[Supplied entries]
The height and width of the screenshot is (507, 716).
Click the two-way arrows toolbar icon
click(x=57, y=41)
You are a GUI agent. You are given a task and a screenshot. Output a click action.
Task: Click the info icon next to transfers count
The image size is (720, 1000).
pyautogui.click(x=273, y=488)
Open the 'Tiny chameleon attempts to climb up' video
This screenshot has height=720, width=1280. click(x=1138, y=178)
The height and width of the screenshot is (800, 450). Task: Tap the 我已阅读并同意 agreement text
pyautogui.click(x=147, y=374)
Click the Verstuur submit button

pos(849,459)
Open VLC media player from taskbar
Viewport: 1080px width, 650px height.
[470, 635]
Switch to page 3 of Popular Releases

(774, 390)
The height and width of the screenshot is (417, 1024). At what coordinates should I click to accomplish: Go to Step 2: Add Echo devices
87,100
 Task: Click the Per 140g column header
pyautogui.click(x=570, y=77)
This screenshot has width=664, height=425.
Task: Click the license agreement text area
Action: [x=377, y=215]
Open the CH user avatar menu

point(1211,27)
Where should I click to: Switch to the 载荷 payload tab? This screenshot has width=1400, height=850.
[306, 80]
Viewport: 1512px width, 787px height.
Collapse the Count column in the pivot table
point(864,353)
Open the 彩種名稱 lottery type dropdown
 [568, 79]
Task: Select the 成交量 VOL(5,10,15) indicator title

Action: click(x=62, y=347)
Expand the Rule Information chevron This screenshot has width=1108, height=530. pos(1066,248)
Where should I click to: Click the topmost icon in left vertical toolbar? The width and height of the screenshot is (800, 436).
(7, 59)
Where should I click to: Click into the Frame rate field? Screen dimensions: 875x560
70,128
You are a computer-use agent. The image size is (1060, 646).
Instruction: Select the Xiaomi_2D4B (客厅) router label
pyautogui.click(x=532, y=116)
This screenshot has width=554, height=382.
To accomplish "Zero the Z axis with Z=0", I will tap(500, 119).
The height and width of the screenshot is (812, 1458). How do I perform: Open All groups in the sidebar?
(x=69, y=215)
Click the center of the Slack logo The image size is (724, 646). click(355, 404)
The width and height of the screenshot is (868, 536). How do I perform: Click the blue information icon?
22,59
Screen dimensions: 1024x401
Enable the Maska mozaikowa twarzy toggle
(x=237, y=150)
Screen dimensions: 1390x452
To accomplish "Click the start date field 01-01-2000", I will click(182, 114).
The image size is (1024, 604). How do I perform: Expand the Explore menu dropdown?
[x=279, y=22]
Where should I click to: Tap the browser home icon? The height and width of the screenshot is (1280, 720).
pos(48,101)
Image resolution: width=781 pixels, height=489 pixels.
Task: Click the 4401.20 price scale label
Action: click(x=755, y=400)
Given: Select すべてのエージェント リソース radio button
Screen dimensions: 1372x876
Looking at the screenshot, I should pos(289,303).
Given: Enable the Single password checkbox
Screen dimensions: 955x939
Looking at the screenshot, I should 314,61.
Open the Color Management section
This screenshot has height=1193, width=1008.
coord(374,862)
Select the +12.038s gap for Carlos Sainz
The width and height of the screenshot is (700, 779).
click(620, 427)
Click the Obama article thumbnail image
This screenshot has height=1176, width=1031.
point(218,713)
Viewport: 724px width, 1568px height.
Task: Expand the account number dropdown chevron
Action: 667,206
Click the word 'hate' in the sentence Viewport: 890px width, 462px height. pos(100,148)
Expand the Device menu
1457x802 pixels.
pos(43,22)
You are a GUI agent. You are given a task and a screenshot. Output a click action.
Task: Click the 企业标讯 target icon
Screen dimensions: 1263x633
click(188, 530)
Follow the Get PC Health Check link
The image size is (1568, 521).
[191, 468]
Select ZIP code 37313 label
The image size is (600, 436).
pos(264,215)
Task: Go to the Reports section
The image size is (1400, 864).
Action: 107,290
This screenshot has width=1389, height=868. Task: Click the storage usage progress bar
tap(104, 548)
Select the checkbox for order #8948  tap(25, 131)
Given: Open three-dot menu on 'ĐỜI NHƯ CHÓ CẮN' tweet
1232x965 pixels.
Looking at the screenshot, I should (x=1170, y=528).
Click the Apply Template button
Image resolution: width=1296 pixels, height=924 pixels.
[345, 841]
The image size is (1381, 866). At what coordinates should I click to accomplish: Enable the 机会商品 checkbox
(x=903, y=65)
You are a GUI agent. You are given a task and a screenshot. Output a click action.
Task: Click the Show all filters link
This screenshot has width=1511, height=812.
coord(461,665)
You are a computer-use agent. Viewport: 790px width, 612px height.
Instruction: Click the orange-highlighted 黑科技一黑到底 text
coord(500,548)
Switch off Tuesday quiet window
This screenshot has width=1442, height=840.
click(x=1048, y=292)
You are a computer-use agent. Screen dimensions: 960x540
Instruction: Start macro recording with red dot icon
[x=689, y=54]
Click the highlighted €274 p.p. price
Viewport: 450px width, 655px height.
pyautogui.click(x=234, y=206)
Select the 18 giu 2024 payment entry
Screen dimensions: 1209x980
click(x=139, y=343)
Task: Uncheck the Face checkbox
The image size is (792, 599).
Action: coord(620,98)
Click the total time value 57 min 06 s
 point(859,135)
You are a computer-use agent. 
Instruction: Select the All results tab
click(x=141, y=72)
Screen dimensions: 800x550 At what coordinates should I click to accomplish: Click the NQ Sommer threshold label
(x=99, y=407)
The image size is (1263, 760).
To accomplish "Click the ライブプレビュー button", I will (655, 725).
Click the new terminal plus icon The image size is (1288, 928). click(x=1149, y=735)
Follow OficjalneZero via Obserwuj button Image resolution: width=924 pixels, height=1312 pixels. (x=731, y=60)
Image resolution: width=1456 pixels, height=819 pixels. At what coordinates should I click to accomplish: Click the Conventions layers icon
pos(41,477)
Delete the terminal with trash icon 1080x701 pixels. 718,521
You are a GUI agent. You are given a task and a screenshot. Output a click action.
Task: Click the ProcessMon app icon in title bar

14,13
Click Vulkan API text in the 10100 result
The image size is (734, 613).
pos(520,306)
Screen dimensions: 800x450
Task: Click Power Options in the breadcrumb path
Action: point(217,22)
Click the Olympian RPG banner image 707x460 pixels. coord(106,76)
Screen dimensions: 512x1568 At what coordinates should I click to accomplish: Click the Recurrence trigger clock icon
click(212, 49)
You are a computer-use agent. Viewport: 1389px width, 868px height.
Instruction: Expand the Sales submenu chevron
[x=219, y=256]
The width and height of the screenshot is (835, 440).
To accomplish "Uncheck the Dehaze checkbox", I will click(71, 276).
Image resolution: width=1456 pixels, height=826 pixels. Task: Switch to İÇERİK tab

[Stated task] Quote the records above word for word, from the line containing "Click the Verstuur submit button" through the line containing "point(864,353)", with both of those lines included.

[Answer for this exercise]
Click the Verstuur submit button

pos(849,459)
Open VLC media player from taskbar
Viewport: 1080px width, 650px height.
[470, 635]
Switch to page 3 of Popular Releases

(774, 390)
The height and width of the screenshot is (417, 1024). At what coordinates should I click to accomplish: Go to Step 2: Add Echo devices
87,100
 Task: Click the Per 140g column header
pyautogui.click(x=570, y=77)
This screenshot has width=664, height=425.
Task: Click the license agreement text area
Action: [x=377, y=215]
Open the CH user avatar menu

point(1211,27)
Where should I click to: Switch to the 载荷 payload tab? This screenshot has width=1400, height=850.
[306, 80]
Viewport: 1512px width, 787px height.
Collapse the Count column in the pivot table
point(864,353)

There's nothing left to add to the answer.